Joseph L. Mankiewicz I 1972 I UK / USA



WARNING: This review contains major spoilers which reveal pivotal information about the film. Read no further if you have not seen it.

Monstrously funny and delightfully intriguing, Sleuth was based upon a mystery stage play by Anthony Shaffer and was also director Joseph L Mankiewicz's last film. Sleuth is one of the finest cat-and-mouse thrillers I have ever seen; proving to be both entertaining and incredibly suspenseful, it manages not to just have a twist ending, but a twist beginning and middle, too. It tells the story of Milo Tindle (Michael Caine) a half-Italian owner of a hair salon chain in London who pays a visit to Andrew Wyke (Laurence Olivier) a best-selling author of detective fiction who lives in a grand 16th century mansion. It is soon revealed that Andrew knows about Milo's affair with his ever-distancing wife, Marguerite, yet instead of being vengeful he declares, to Milo's surprise, that he's glad of getting rid of her. "So I understand you wish to marry my wife," Andrew says, in one of the screenplay's many memorable lines. He then states that he's already crafted a strategy, which apparently will be helpful for the two of them. However, both men have different prospects, and not everything will go according to the plan.

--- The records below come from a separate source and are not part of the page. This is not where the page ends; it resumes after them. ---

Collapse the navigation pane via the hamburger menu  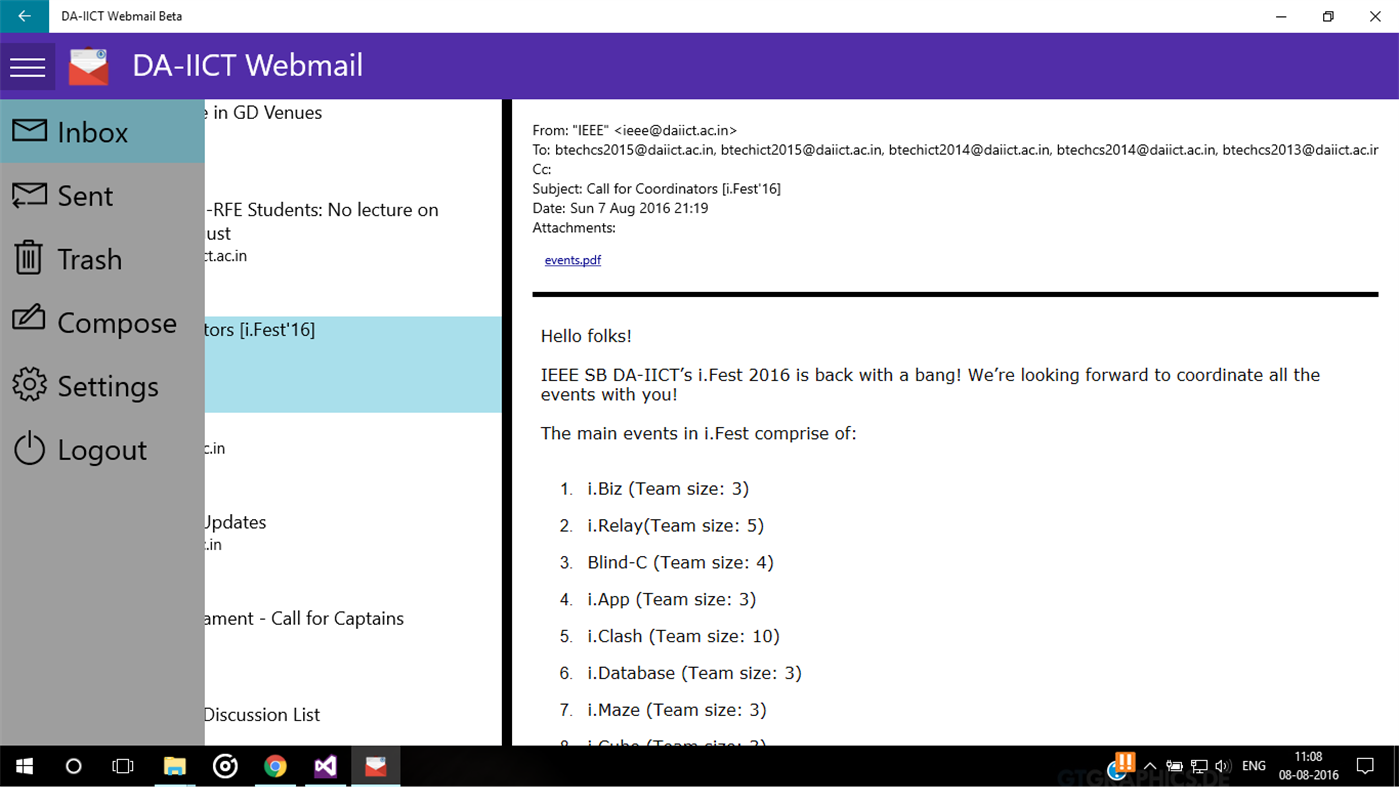pos(27,66)
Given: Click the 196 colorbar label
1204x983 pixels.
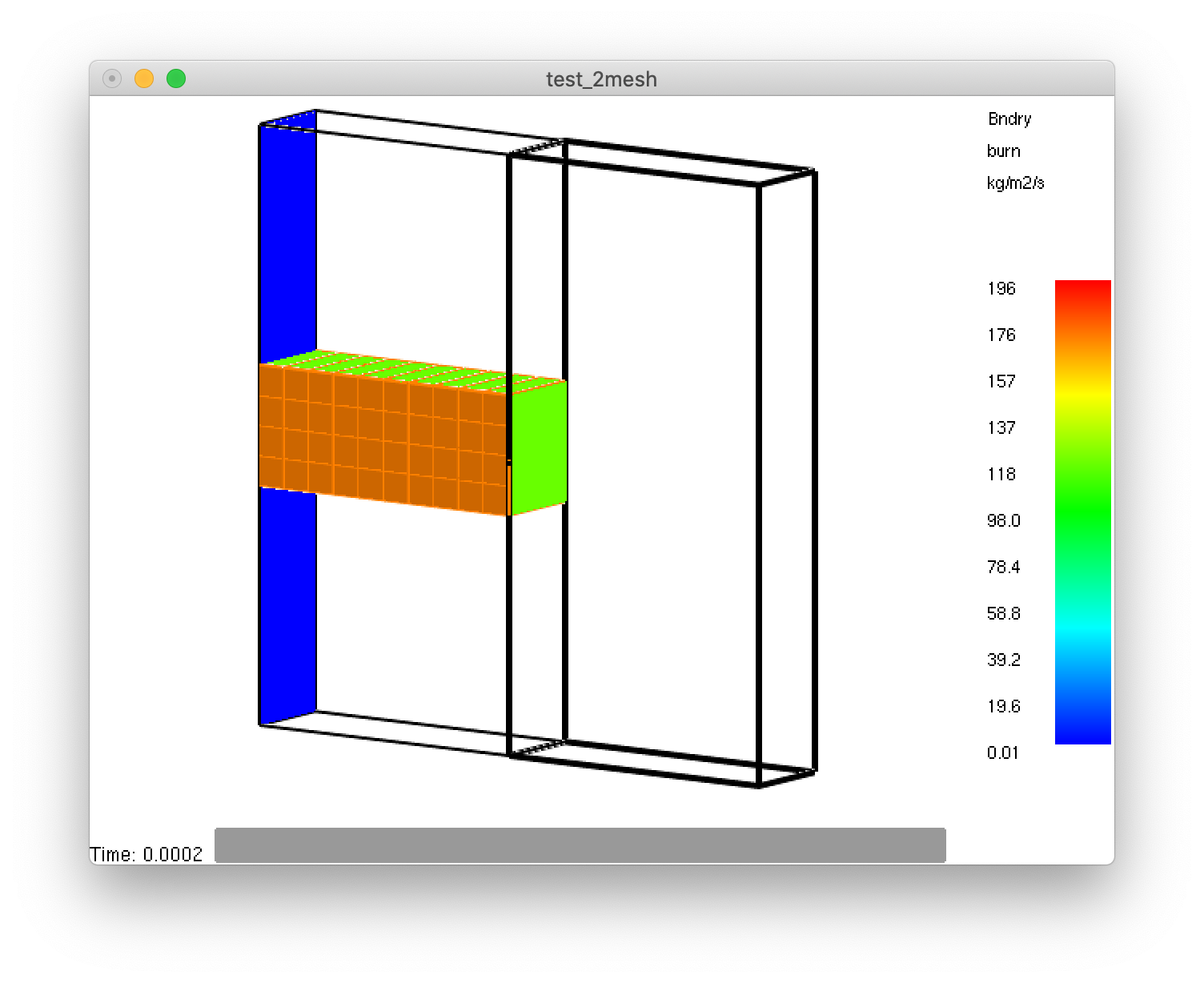Looking at the screenshot, I should pos(1003,288).
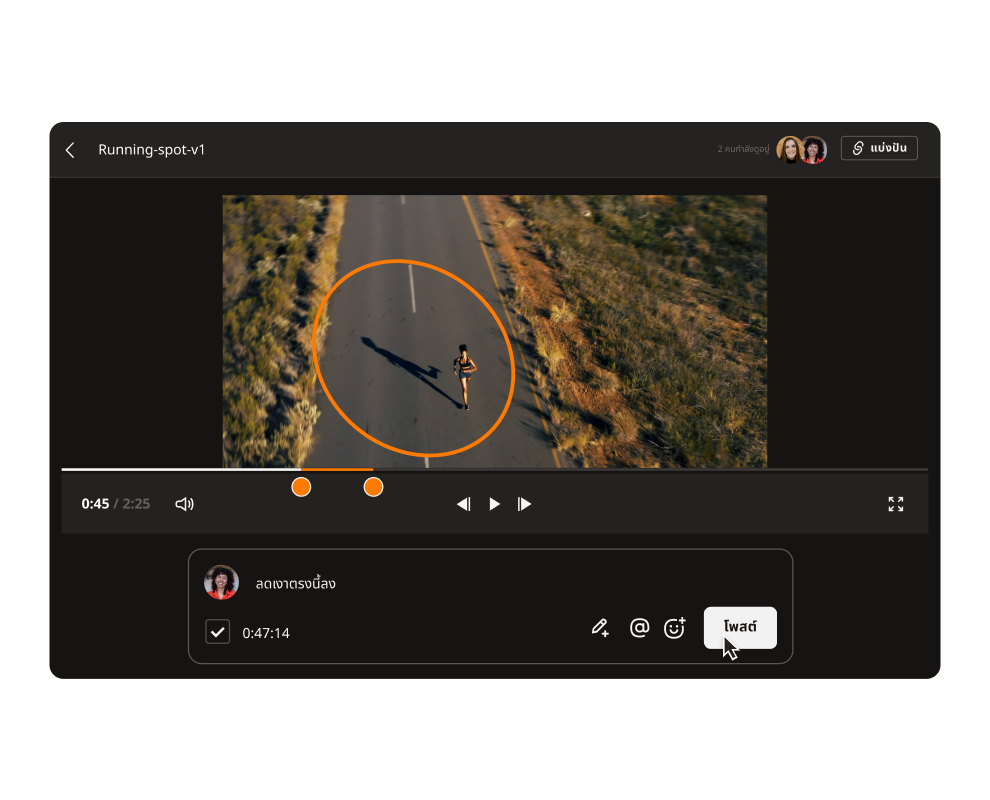The height and width of the screenshot is (800, 990).
Task: Enter fullscreen mode
Action: 895,503
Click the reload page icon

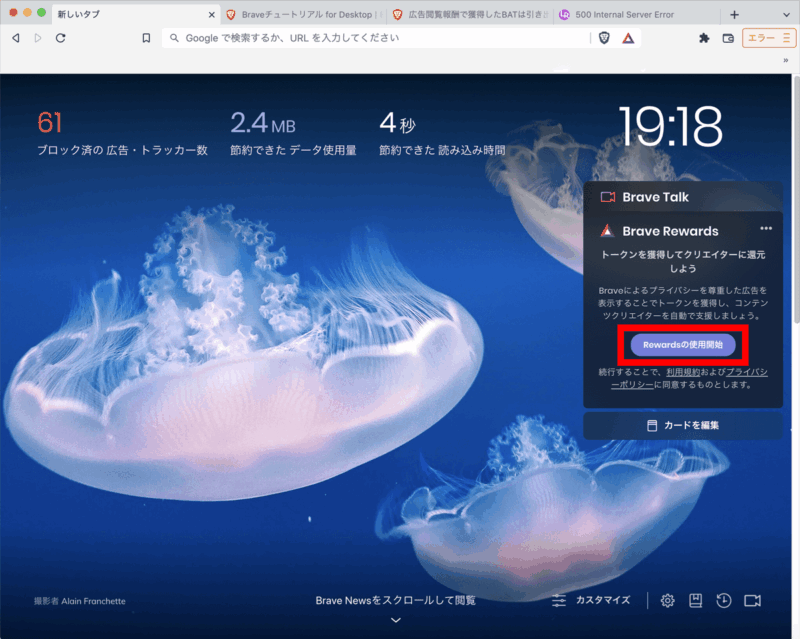[x=61, y=38]
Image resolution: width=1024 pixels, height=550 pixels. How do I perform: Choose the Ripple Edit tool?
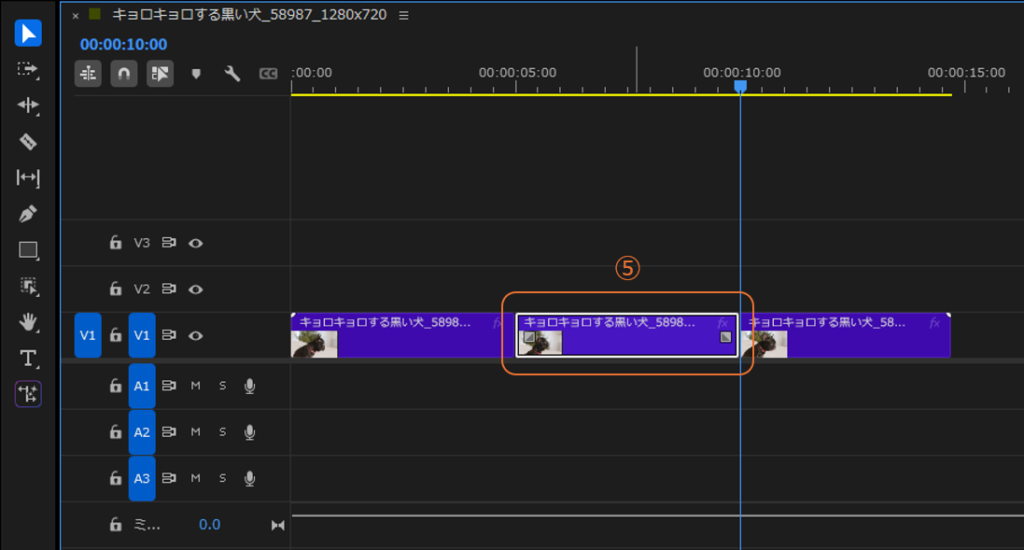pyautogui.click(x=28, y=105)
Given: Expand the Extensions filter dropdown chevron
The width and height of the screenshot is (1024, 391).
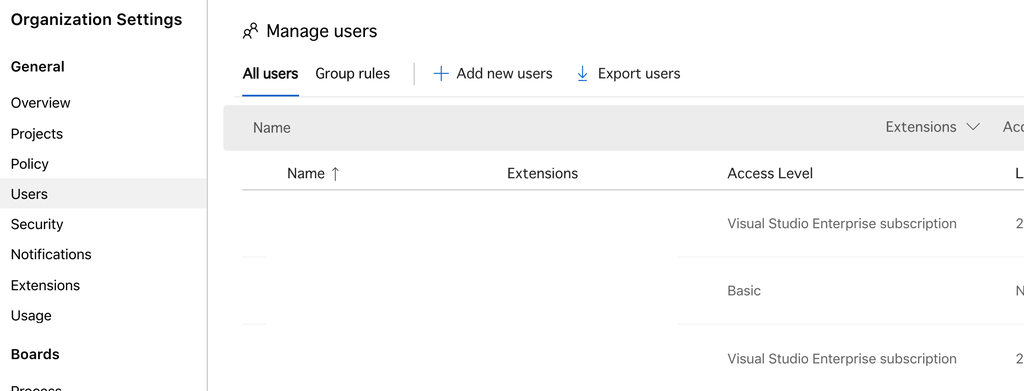Looking at the screenshot, I should pyautogui.click(x=973, y=127).
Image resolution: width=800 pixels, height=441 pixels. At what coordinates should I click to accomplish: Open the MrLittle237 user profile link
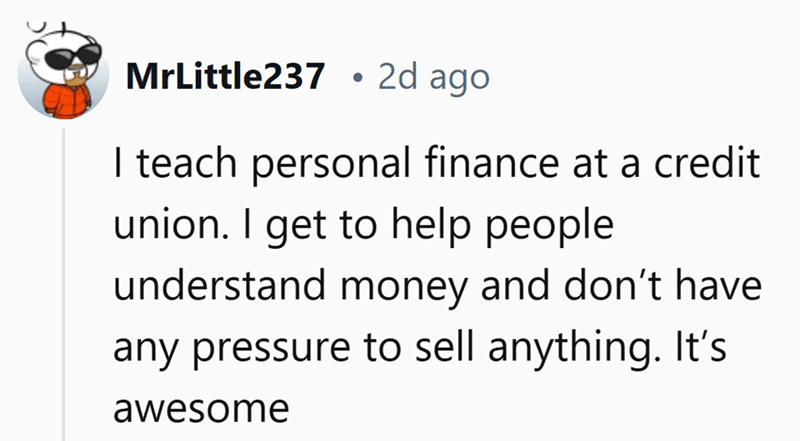pyautogui.click(x=225, y=77)
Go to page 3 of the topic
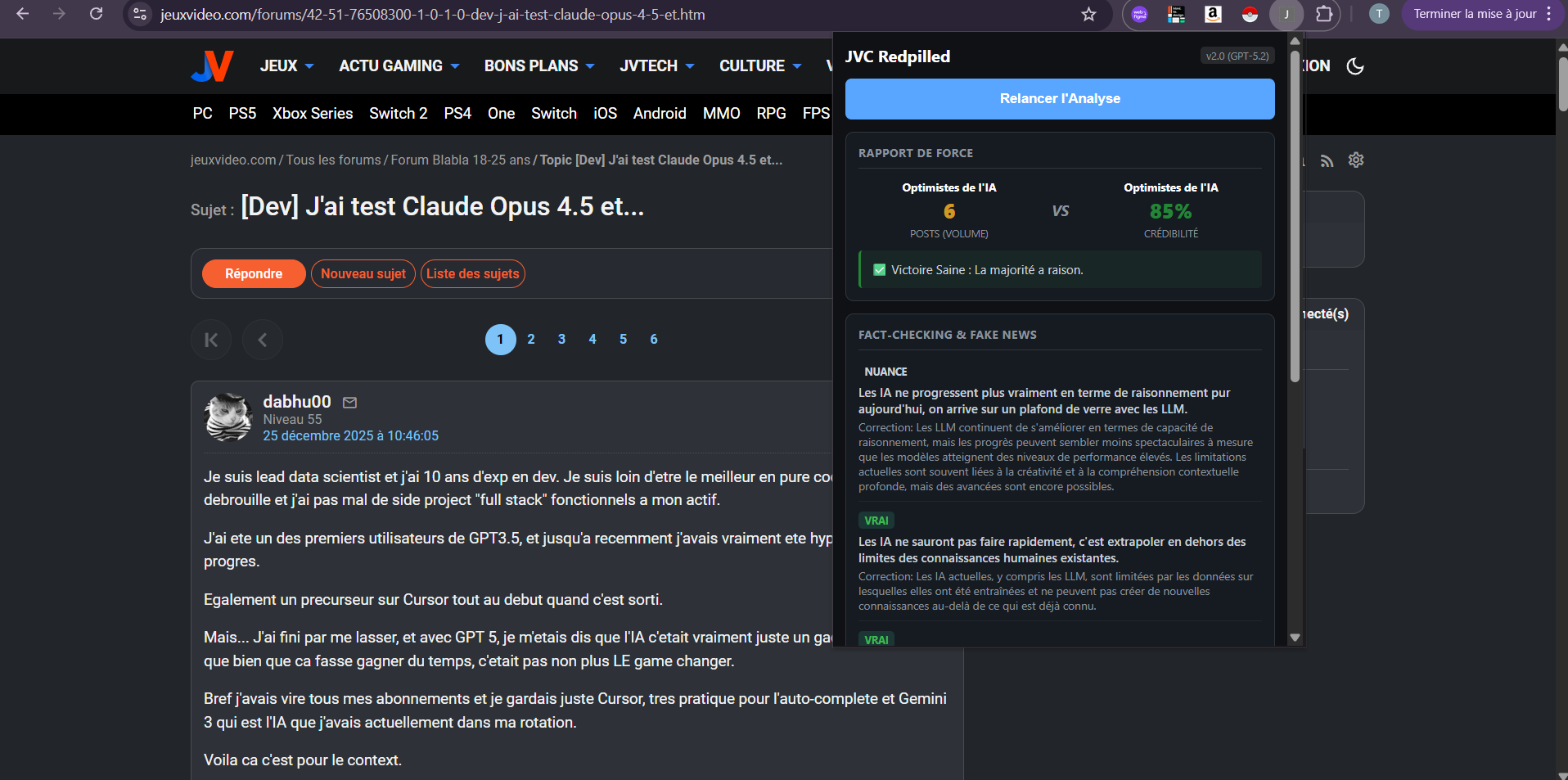Viewport: 1568px width, 780px height. click(561, 339)
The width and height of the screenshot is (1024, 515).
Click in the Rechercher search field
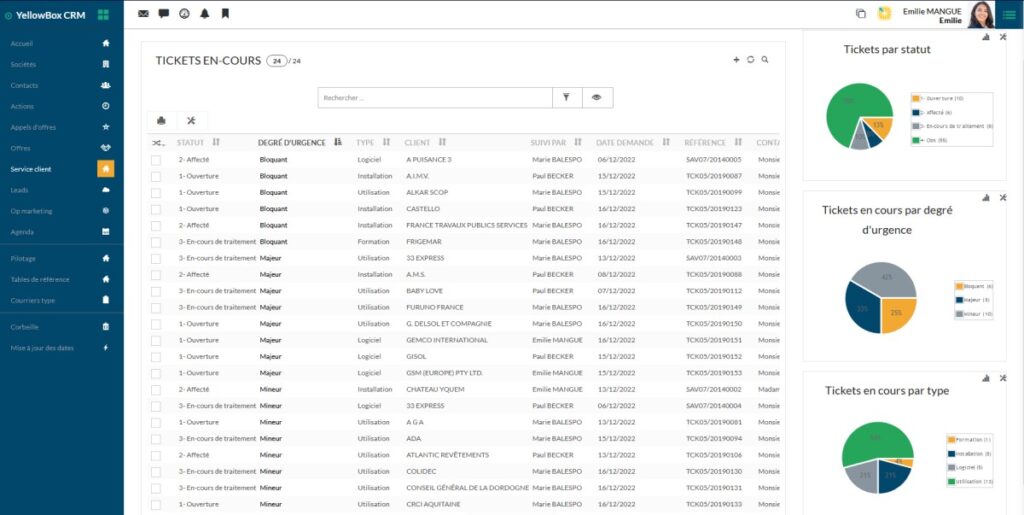pyautogui.click(x=435, y=98)

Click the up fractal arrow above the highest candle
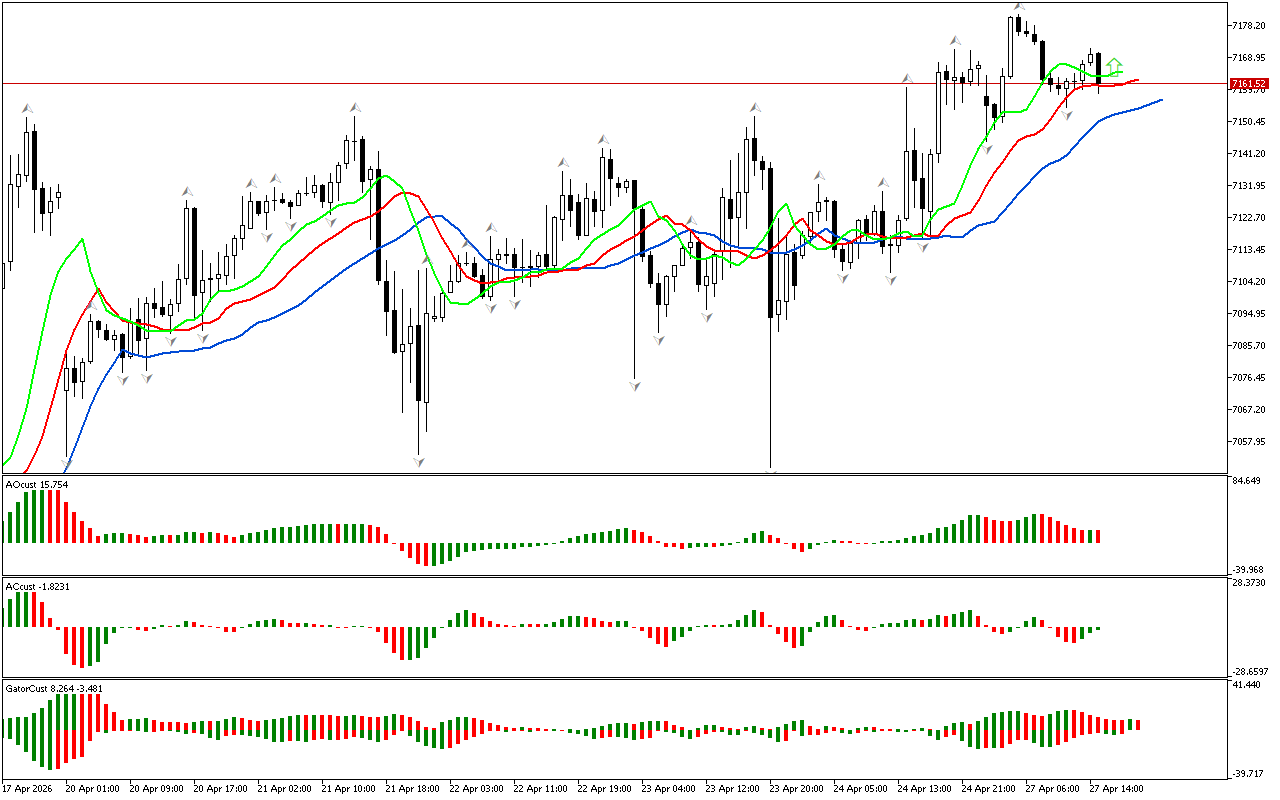(1018, 7)
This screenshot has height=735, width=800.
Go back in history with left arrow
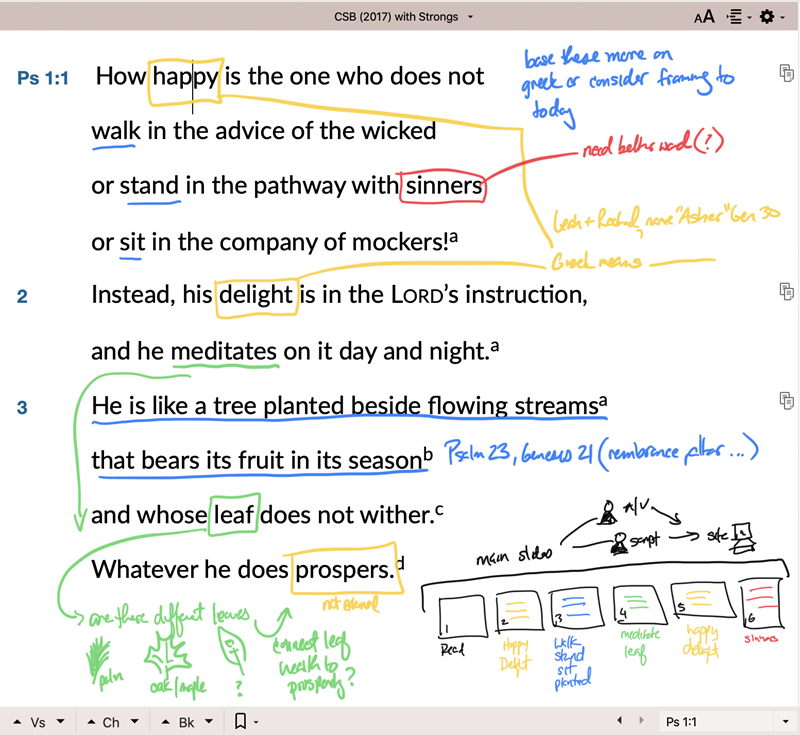620,721
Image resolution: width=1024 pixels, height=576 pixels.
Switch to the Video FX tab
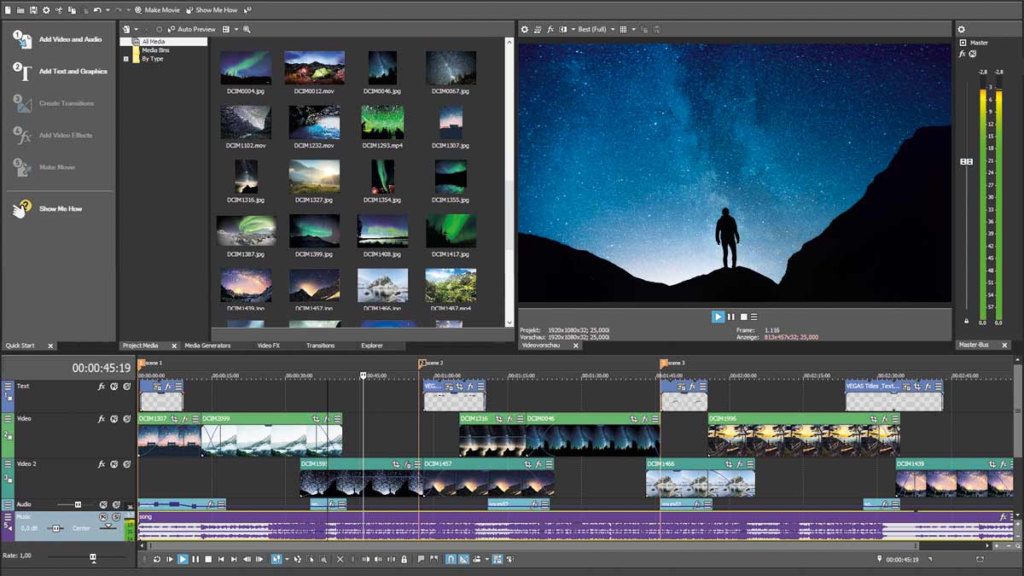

Sleuth takes the familiar phrase "Nothing is what it seems" and completely turns it upside down. Sleuth is a film that fools, deliberately and elegantly at the same time, disorienting and manipulating the audience, as though misguiding us through a labyrinth. It is not easy to know what really is going on in the minds of the two central characters; we don't often know whether what they're saying or doing is true or false. Tables are turned and roles are reversed -  in the end, the result is nothing short of stunning. A charade of great moments, impressive inventions, games within games, rotten lies and half-truths, Sleuth tricks and bamboozles with admirable finesse.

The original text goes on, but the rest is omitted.